*Exercise*. I would like every record printed again, exactly as shown.

Material for this exercise: Begin

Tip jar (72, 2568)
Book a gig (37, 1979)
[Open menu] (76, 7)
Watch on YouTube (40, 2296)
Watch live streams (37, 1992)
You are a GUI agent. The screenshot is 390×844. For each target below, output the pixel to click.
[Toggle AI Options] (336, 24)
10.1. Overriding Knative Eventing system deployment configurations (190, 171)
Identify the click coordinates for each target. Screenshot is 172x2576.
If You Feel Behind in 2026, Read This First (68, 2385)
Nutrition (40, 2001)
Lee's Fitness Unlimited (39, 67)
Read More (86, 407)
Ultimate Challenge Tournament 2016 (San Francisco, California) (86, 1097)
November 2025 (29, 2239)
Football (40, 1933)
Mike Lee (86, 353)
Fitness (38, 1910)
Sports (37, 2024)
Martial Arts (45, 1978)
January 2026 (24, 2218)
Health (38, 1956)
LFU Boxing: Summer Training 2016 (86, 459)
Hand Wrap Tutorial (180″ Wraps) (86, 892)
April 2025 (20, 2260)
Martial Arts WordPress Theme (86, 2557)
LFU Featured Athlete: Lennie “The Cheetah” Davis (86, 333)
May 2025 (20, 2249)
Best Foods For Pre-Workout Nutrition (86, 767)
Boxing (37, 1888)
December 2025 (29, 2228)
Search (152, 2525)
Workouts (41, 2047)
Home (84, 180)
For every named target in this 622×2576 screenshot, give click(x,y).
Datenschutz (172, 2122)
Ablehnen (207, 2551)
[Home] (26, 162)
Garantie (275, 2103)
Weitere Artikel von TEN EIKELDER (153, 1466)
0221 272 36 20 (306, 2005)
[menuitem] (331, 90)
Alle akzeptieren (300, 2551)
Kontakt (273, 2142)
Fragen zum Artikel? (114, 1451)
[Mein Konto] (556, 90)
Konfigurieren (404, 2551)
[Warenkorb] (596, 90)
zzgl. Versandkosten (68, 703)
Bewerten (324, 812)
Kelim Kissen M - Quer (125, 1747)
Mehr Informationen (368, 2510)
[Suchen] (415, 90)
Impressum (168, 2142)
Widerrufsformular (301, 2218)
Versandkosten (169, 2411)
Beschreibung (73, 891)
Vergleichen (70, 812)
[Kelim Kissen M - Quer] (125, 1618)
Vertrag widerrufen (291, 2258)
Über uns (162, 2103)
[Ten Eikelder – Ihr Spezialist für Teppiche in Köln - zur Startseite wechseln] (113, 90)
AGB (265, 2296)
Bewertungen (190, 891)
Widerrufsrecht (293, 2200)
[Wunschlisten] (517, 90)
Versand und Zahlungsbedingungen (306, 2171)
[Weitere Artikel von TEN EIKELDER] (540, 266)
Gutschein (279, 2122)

Material for this exercise: End

*Solution to the problem*.
Tip jar (72, 2568)
Book a gig (37, 1979)
[Open menu] (76, 7)
Watch on YouTube (40, 2296)
Watch live streams (37, 1992)
You are a GUI agent. The screenshot is 390×844. For each target below, output the pixel to click.
[Toggle AI Options] (336, 24)
10.1. Overriding Knative Eventing system deployment configurations (190, 171)
Identify the click coordinates for each target. Screenshot is 172x2576.
If You Feel Behind in 2026, Read This First (68, 2385)
Nutrition (40, 2001)
Lee's Fitness Unlimited (39, 67)
Read More (86, 407)
Ultimate Challenge Tournament 2016 (San Francisco, California) (86, 1097)
November 2025 (29, 2239)
Football (40, 1933)
Mike Lee (86, 353)
Fitness (38, 1910)
Sports (37, 2024)
Martial Arts (45, 1978)
January 2026 (24, 2218)
Health (38, 1956)
LFU Boxing: Summer Training 2016 (86, 459)
Hand Wrap Tutorial (180″ Wraps) (86, 892)
April 2025 (20, 2260)
Martial Arts WordPress Theme (86, 2557)
LFU Featured Athlete: Lennie “The Cheetah” Davis (86, 333)
May 2025 (20, 2249)
Best Foods For Pre-Workout Nutrition (86, 767)
Boxing (37, 1888)
December 2025 (29, 2228)
Search (152, 2525)
Workouts (41, 2047)
Home (84, 180)
For every named target in this 622×2576 screenshot, give click(x,y).
Datenschutz (172, 2122)
Ablehnen (207, 2551)
[Home] (26, 162)
Garantie (275, 2103)
Weitere Artikel von TEN EIKELDER (153, 1466)
0221 272 36 20 (306, 2005)
[menuitem] (331, 90)
Alle akzeptieren (300, 2551)
Kontakt (273, 2142)
Fragen zum Artikel? (114, 1451)
[Mein Konto] (556, 90)
Konfigurieren (404, 2551)
[Warenkorb] (596, 90)
zzgl. Versandkosten (68, 703)
Bewerten (324, 812)
Kelim Kissen M - Quer (125, 1747)
Mehr Informationen (368, 2510)
[Suchen] (415, 90)
Impressum (168, 2142)
Widerrufsformular (301, 2218)
Versandkosten (169, 2411)
Beschreibung (73, 891)
Vergleichen (70, 812)
[Kelim Kissen M - Quer] (125, 1618)
Vertrag widerrufen (291, 2258)
Über uns (162, 2103)
[Ten Eikelder – Ihr Spezialist für Teppiche in Köln - zur Startseite wechseln] (113, 90)
AGB (265, 2296)
Bewertungen (190, 891)
Widerrufsrecht (293, 2200)
[Wunschlisten] (517, 90)
Versand und Zahlungsbedingungen (306, 2171)
[Weitere Artikel von TEN EIKELDER] (540, 266)
Gutschein (279, 2122)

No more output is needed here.